Employment Agreements

          There are no employment agreements in effect with respect to any
directors or executive officers of the Company.

Compensation Pursuant to Plans

          The Compensation Committee determines the annual bonuses and salary
awarded to Steven R. Chamberlain. The Compensation Committee also makes
recommendations regarding compensation levels for other officers of the Company
to Steven R. Chamberlain, who determines the annual bonuses and salaries awarded
to such officers on a discretionary basis. Currently, no formal plan exists for
determining bonus amounts. Prior to the formation of the Compensation Committee,
the functions currently performed by such committee were performed by the Board
of Directors as a whole.

          Effective October 1, 1987, the Company established a 401(k) pension
and profit sharing plan under Section 401 of the Internal Revenue Code. Under
the pension plan and the profit sharing plan, the Company contributes annually
an aggregate amount equal to 5% of an eligible employee's salary to the plans
and may make additional contributions of up to 7% of an eligible employee's
salary. The employee may contribute up to an additional 10% as salary deferral.
In each of fiscal years 1999 and 1998, the Company contributed a total of 11% of
eligible employees' salaries to both plans.

Stock Option Plan

          Effective May 25, 1988, the Company established the Stock Option Plan,
as amended and restated in 1994 and 1998, to create additional incentives for
the Company's employees, consultants and directors to promote the financial
success of the Company. The Stock Option Committee has the authority to select
full-time employees, directors or consultants to receive awards of options for
the purchase of stock of the Company under this plan. The maximum number of
shares of Common Stock which may be issued pursuant to the Stock Option Plan was
increased from 1,200,000 to 1,800,000 during fiscal year 1998. Options to
purchase a total of 296,840 shares of Common Stock were granted and options to
purchase 140,656 shares of Common Stock were exercised during fiscal year 1999.

Given information:
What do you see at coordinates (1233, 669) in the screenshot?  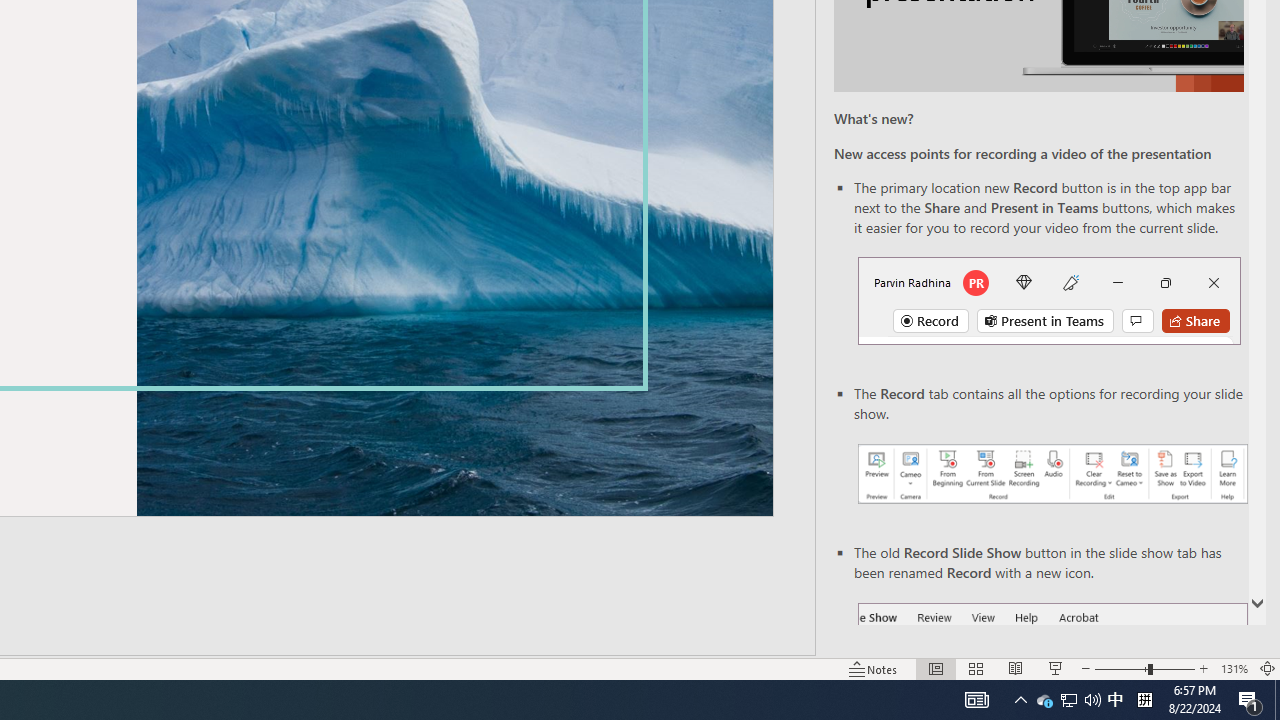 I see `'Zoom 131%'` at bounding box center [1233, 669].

==

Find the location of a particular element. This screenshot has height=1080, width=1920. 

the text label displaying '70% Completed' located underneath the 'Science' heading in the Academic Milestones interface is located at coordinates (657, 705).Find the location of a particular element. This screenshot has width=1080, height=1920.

Exercises to complete:
A – According to the compensation text, on what date did the Company establish its 401(k) pension and profit sharing plan?
B – List every percentage figure that appears in the compensation text.
C – Repeat the part of the compensation text that opens with the words containing "Effective October 1, 1987, the" and closes with "as salary deferral.".
The material comes from a separate source and has no connection to the text.

Task solutions:
A – October 1, 1987.

B – 5%, 7%, 10%, 11%

C –
Effective October 1, 1987, the Company established a 401(k) pension
and profit sharing plan under Section 401 of the Internal Revenue Code. Under
the pension plan and the profit sharing plan, the Company contributes annually
an aggregate amount equal to 5% of an eligible employee's salary to the plans
and may make additional contributions of up to 7% of an eligible employee's
salary. The employee may contribute up to an additional 10% as salary deferral.